This simple spiderweb cake is made from the other half of the cake mix I used for the witch cut-up cake last week. The one I did is a single layer 9×9 circle, but this technique could be used on a cake of just about any size or shape.
This spiderweb requires two skills — frosting a cake and piping a line. If you add the little chocolate spider, then you need to be able to make a frosting glob. And yes, that is the technical term.
It is ridiculously easy, and the final product looks like you have mad decorating skills. I love projects like these — people think I can decorate cakes, but mostly I can just pipe globs, stars, and lines.
For this project, feel free to use any cake or frosting you’d like, but I’ll drop my favorite doctored cake mix and decorator’s buttercream recipes here.

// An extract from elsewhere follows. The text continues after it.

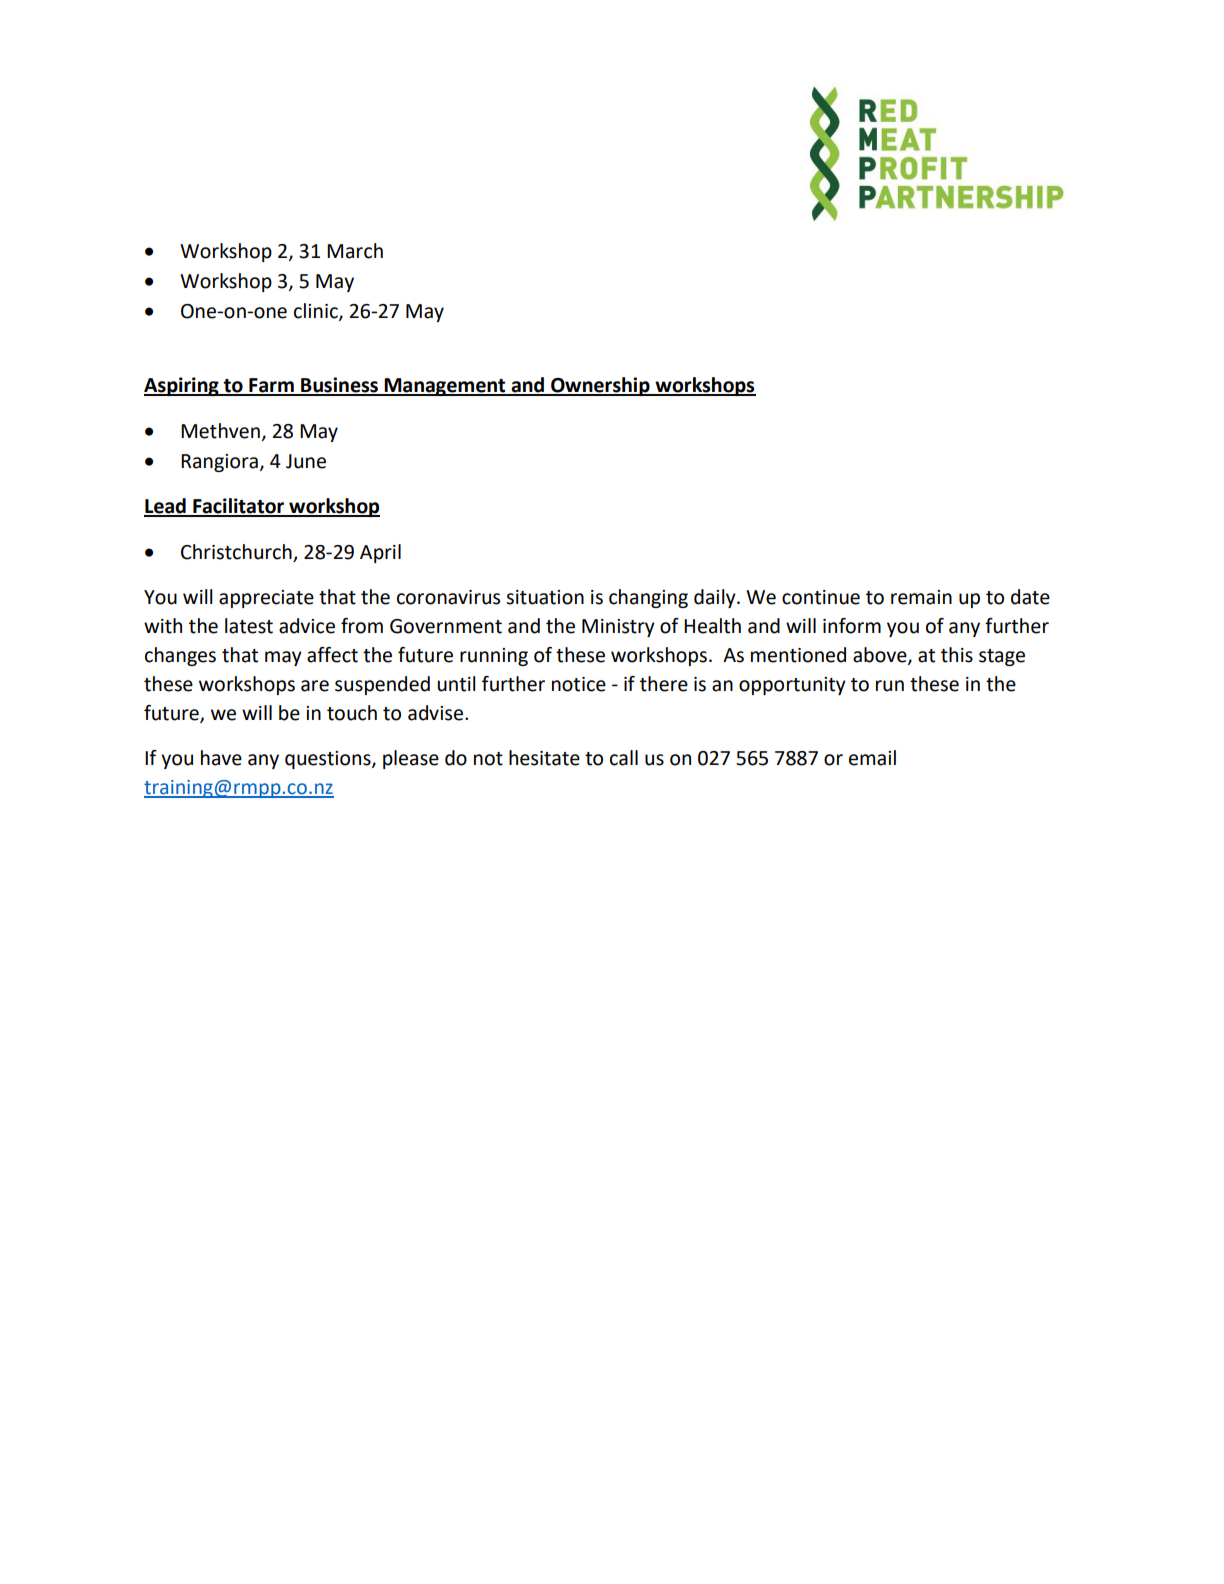 Image resolution: width=1224 pixels, height=1584 pixels. I want to click on remain, so click(921, 597).
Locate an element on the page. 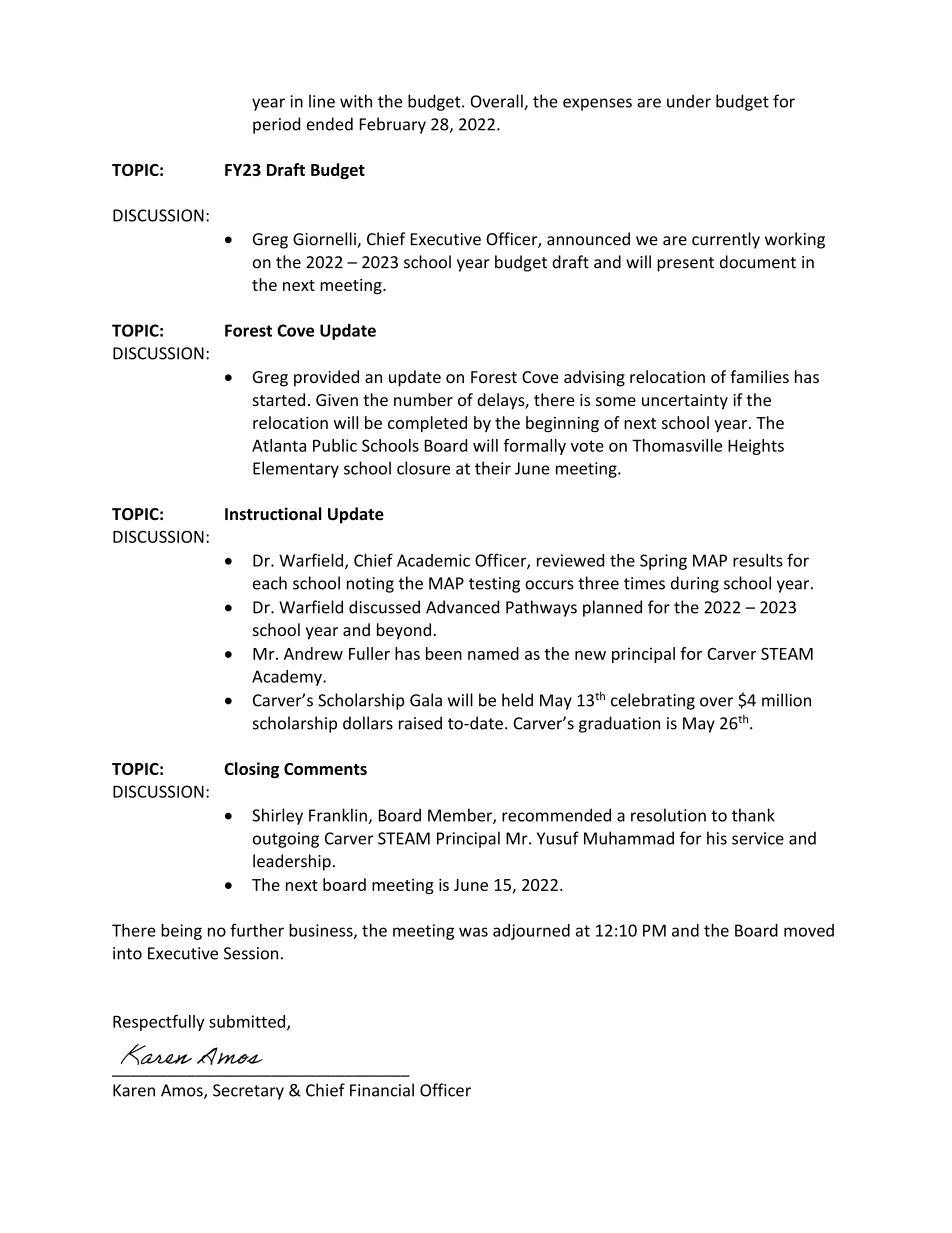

And without further ado, the spiderweb cake decorating breakdown:
Start by frosting your entire cake as smoothly as you can.
Then using your #4 tip and the white icing, pipe a line straight across the middle of the cake. Next, pipe a straight line that crosses the first line to make an even cross. It’s okay if your cross isn’t perfect. Mine sure isn’t!

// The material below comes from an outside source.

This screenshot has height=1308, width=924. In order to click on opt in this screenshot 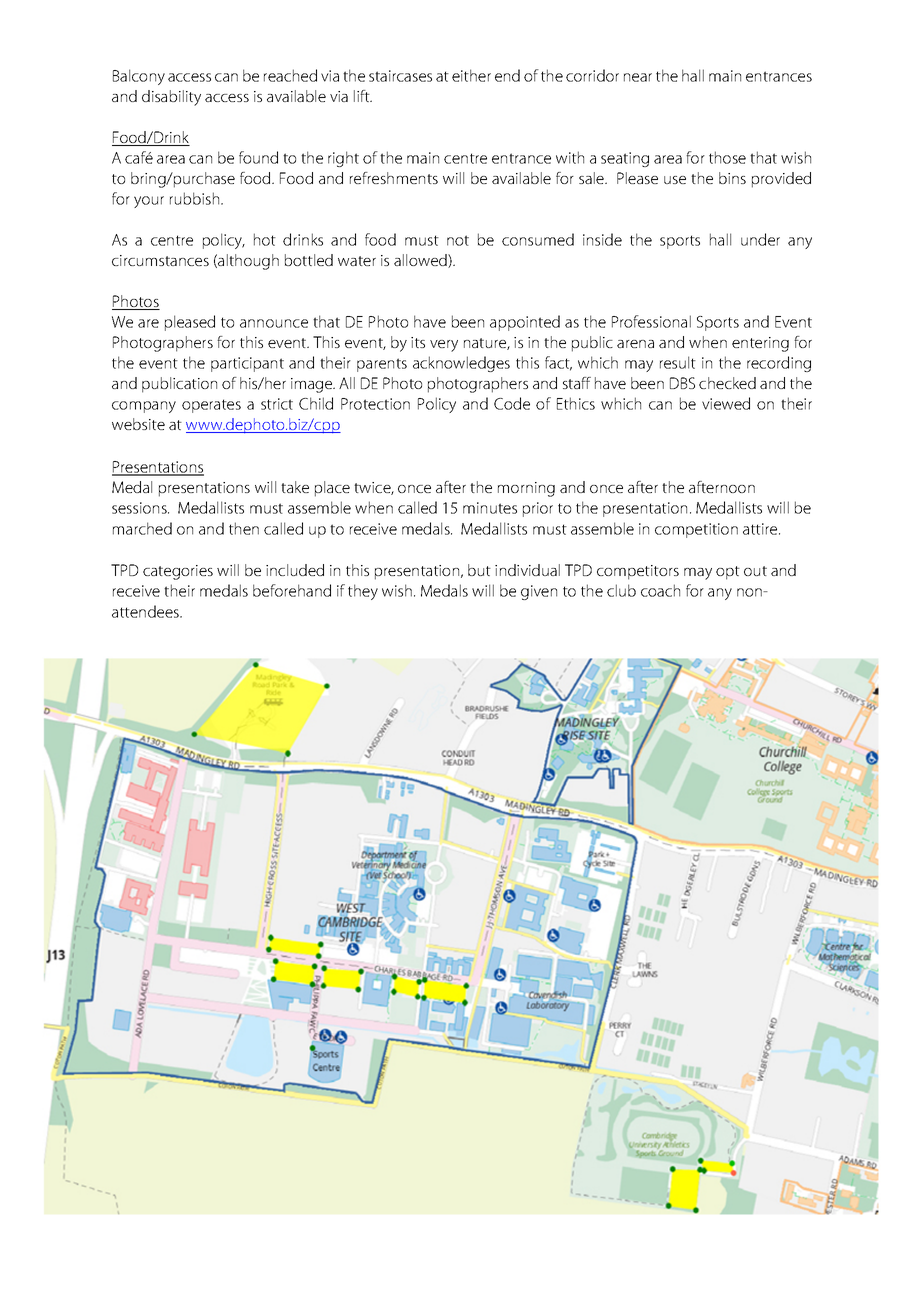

Next, pipe two more lines to divide the cake into 8 pieces.
Mine ended up slightly off-centered, and you can see where I accidentally hit the cake with my hand and tried to cover it up (bottom right). It’s still going to look cute, though!

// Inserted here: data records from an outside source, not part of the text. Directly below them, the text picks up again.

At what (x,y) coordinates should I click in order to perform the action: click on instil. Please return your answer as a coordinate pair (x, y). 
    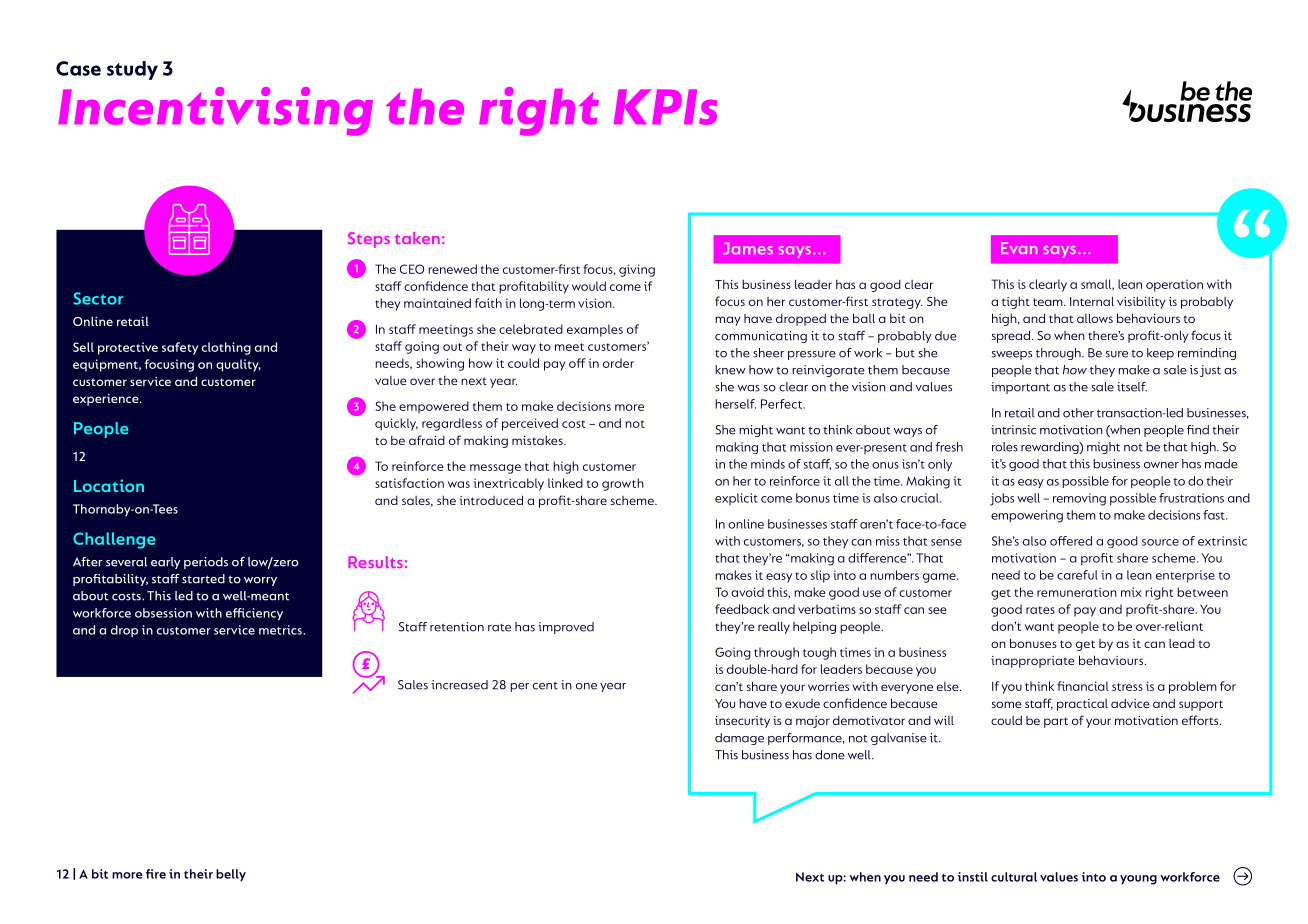
    Looking at the image, I should click on (973, 877).
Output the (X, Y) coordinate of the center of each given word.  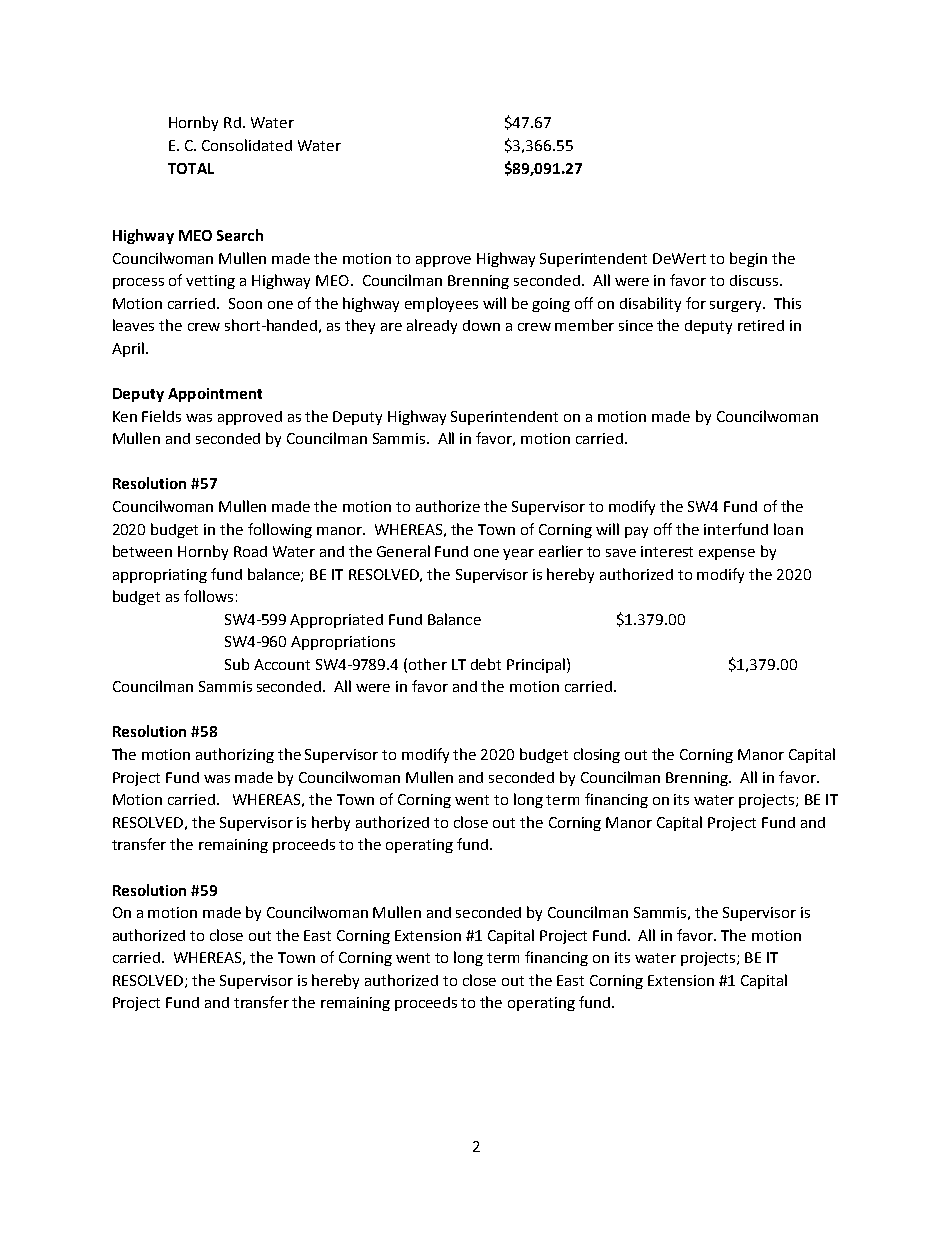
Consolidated (247, 145)
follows (208, 596)
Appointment (215, 395)
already (432, 326)
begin (748, 259)
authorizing (235, 755)
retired (761, 325)
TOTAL (191, 168)
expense (727, 554)
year (518, 554)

Your next step is to create the webbing. Starting about an inch from the middle, pipe swoops between each of the lines.
I ended up making three rows of swoops spaced about an inch apart. This is what it looks like when you’re done swooping.
If you’d like, you can call it quits here. I wanted to continue down the sides, so I just extended my straight lines down the sides of the cake and made two more rows of swoops.
The final touch is the spider. Feel free to use a candy spider, or one of those spider rings pressed into the cake. I didn’t have anything like that, so I used some chocolate frosting and the #12 tip to pipe a small glob off-center.
This was followed by a larger glob right next to it.
And lastly, I switched to the #4 tip to pipe some legs. That’s it!